Boott Cotton Mills Museum
Lowell National Historical Park
Opened Summer 1992
In the mid 19th century, Lowell, Massachusetts, was the epicenter of the world’s cotton textile industry. Much of the infrastructure of the industry is still intact today, providing a window into the American industrial revolution through such large and impressive features as power canals, rail systems, cotton mills and worker housing. The Boott Cotton Mills are the centerpiece of a multi-site urban “museum” ten years in the making.
A visit to Lowell National Historical Park includes opportunities to ride historic trolleys and take a boat tour of the canals that brought water power to mills from the Merrimack River. For the Boott Cotton Mills Museum, the Park’s largest interpretive attraction, we proposed to reinforce period immersion by recreating a working weave room within the walls of the museum.
In the Footsteps of Workers
We developed an experience design that begins by placing visitors in the footsteps of factory workers, bringing them into the interior of the complex where they enter the museum through a stair tower—the historic worker entrance to the five-story mill structure.
Once inside the mill building, visitors continue along the path of factory workers by ‘punching in’ at a time clock, with the time card retained as a take-away souvenir.
The weave room was a harsh environment in which to work, being both dangerous and extremely loud. Before entering the immersive, working weave room (brought up to current safety standards), visitors enter a glass-wall viewing area where they are oriented and reminded to pick up ear plugs.
Once in the weave room, visitors get a true visceral feeling of what working a long shift in this environment might be like. The entire room seems to be in constant cacophony and motion, with power being brought to looms by fast-moving leather belts connected to long shafts turning overhead, and hammers striking shuttles to send them back and forth through loom sheds so quickly that they become a blur.
The operating weave room is staffed at all times by National Park Service specialists who, in addition to being skilled technically, are trained interpreters; when the machines are disengaged and the room becomes quiet, they answer visitor questions.
The second floor exhibition interprets Lowell’s role in the America’s Industrial Revolution, from inception as an industrial town to heyday in the 1840’s, and through a gradual decline that continued until the mills moved South with the advent of steam power and cheap labor.
Mill Girls’ Stories
Student visitors participate in programs that interpret work life in the mill. Most workers were women, and their stories are prominent throughout the exhibition.

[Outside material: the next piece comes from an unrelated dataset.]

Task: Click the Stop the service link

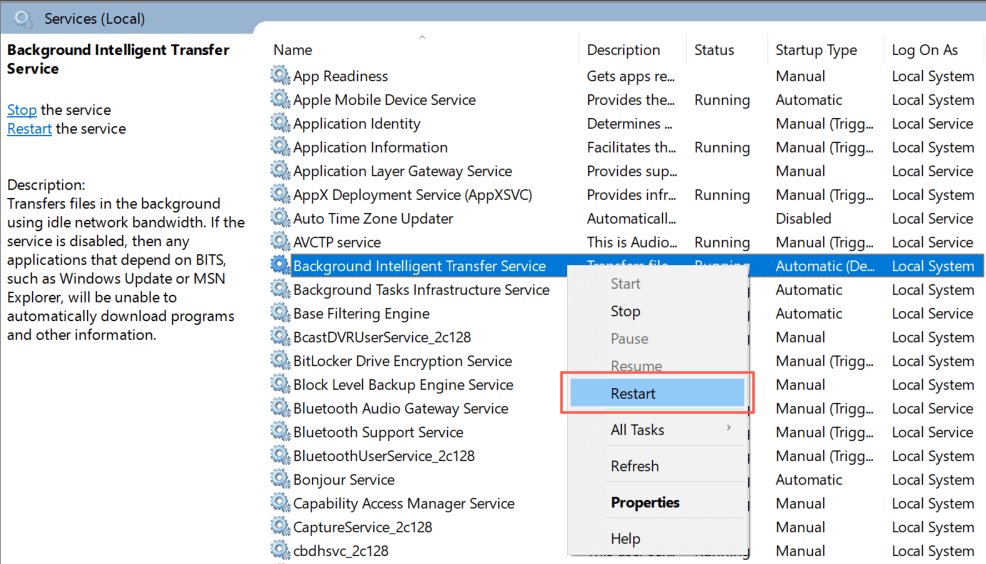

Three Perspectives on a Strike
A 1912 strike sheds light on the complex relationship between industrial workers, managers and owners. Visitors can control a three-person, three-screen video debate between an absentee mill owner, a work floor manager and a mill worker—each trying to keep your ear as long as possible.

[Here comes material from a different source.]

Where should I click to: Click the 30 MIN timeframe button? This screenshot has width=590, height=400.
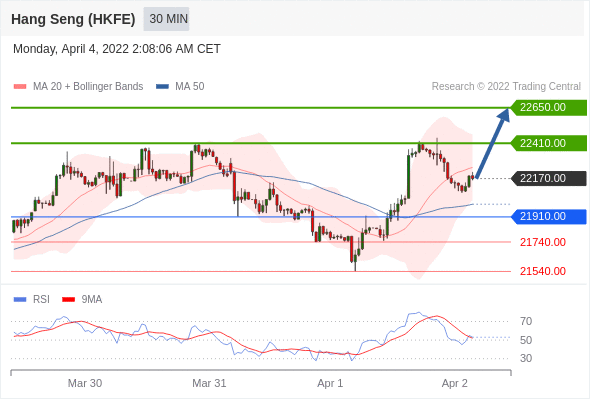tap(166, 19)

Decline of the Industrial City
This immersion setting places visitors in a dilapidated, abandoned mill space, not unlike this very place prior to the revitalization of the city and the creation of the Boott Cotton Mills Museum. The storyline is of New England mills losing their comparative advantage, with industry moving south to where labor was cheaper and where, with the advent of steam engines, water was no longer needed for power.
The exhibition received the 1993 Dibner Prize, an international award given annually by the Society for the history of technology to the museum exhibit that best demonstrates excellence in the interpretation of the history of technology.